# [Given data]
______

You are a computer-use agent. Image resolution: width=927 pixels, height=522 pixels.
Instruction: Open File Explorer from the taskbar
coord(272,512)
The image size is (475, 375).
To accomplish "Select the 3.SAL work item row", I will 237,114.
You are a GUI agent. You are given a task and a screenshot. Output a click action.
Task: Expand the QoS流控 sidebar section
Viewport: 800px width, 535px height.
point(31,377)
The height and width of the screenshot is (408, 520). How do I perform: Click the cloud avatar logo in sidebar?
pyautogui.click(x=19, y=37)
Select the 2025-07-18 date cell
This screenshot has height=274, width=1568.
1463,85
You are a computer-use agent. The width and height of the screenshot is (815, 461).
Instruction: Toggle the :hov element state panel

______

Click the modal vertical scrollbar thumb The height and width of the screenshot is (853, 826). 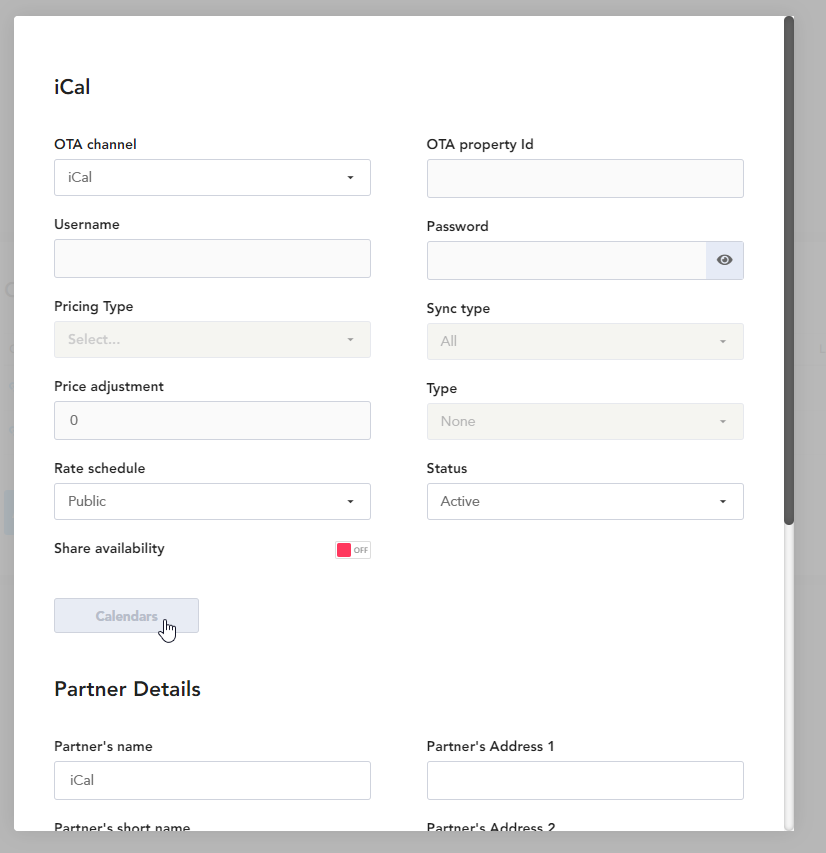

______

# [Exercise details]
In the listing above, the lines from the one containing "The height and width of the screenshot is (408, 520)." through the one containing "Instruction: Toggle the" must be set down exactly, with no other lines.

# [Solution]
The height and width of the screenshot is (408, 520). How do I perform: Click the cloud avatar logo in sidebar?
pyautogui.click(x=19, y=37)
Select the 2025-07-18 date cell
This screenshot has height=274, width=1568.
1463,85
You are a computer-use agent. The width and height of the screenshot is (815, 461).
Instruction: Toggle the :hov element state panel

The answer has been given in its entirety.